Determining the best Location for a Nature-like Fishway in Gavle River, Sweden

The construction of dams and hydro-power stations are some of the most common anthropogenic changes of watercourses and rivers. While being important to humans and society by providing electricity, these obstructions of watercourses can have severe consequences for the aquatic ecosystems.

One consequence is that dams often hinder the important movement of migrating fish species between habitats. This can lead to decline and even extinction of important fish populations. To prevent these negative effects, a number of different fish passage systems, including nature-like fishways, have been developed. Nature-like fishways mimic natural streams in order to function as a natural corridor for a wide range of species.
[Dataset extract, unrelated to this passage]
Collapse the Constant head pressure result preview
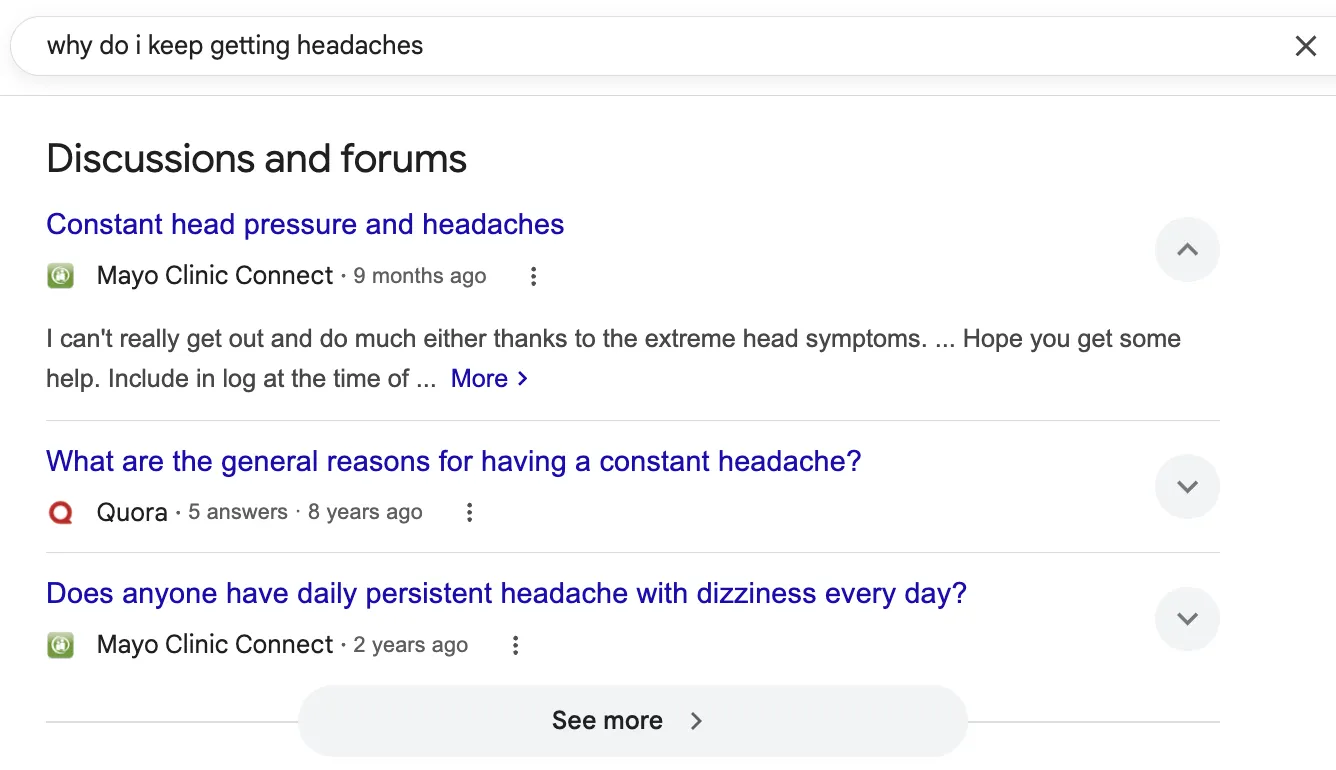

Planning and construction of a nature-like fishway is a complex task that often involves many different interests. In the present study a combination of multi-criteria decision analysis and least-cost path analysis is used for determining the best location for a nature-like fishway past Strömdalen dam in Gavleån, Sweden.

An anisotropic least-cost path algorithm is applied on a friction-layer and a digital elevation model, and the least-cost path for a nature-like fishway is determined. The results show that the method is useful in areas of varying topography and steep slopes.

However, because low slope is a very important factor when constructing a nature-like fishway, slope becomes the dominating factor in this analysis at the expense of e.g. distance to roads. Combining the methods with results from biological studies of fish behavior and detailed hydrological modelling would provide a very strong tool for the planning of nature-like fishways.